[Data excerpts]
Content starts

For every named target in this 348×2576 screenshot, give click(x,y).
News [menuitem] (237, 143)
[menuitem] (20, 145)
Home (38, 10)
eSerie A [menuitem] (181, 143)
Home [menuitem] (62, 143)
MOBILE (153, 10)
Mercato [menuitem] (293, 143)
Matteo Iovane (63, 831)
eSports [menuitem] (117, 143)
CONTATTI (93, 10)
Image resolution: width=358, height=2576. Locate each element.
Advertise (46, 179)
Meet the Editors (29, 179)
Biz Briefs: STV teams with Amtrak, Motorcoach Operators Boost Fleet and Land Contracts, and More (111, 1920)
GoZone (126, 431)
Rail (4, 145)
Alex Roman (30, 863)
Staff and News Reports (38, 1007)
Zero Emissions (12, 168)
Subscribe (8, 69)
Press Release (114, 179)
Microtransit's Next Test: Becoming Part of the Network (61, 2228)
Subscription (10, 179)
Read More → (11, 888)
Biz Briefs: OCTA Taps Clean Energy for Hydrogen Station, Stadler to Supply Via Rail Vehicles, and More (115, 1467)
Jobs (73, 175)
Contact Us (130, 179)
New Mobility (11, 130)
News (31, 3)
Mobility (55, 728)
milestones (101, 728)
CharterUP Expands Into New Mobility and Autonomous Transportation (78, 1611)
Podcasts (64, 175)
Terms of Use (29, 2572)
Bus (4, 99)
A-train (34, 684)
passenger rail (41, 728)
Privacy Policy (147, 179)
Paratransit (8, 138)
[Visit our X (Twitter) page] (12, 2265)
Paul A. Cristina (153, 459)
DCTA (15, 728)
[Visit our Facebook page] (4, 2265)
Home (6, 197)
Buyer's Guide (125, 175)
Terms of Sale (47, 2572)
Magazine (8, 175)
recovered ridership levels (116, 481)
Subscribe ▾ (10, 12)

Content ends

Task prompt: The answer should be an exact copy of the lines from the first line of the data through the line with "Biz Briefs: STV" and should contain nothing else.

Result of the task:
For every named target in this 348×2576 screenshot, give click(x,y).
News [menuitem] (237, 143)
[menuitem] (20, 145)
Home (38, 10)
eSerie A [menuitem] (181, 143)
Home [menuitem] (62, 143)
MOBILE (153, 10)
Mercato [menuitem] (293, 143)
Matteo Iovane (63, 831)
eSports [menuitem] (117, 143)
CONTATTI (93, 10)
Image resolution: width=358, height=2576. Locate each element.
Advertise (46, 179)
Meet the Editors (29, 179)
Biz Briefs: STV teams with Amtrak, Motorcoach Operators Boost Fleet and Land Contracts, and More (111, 1920)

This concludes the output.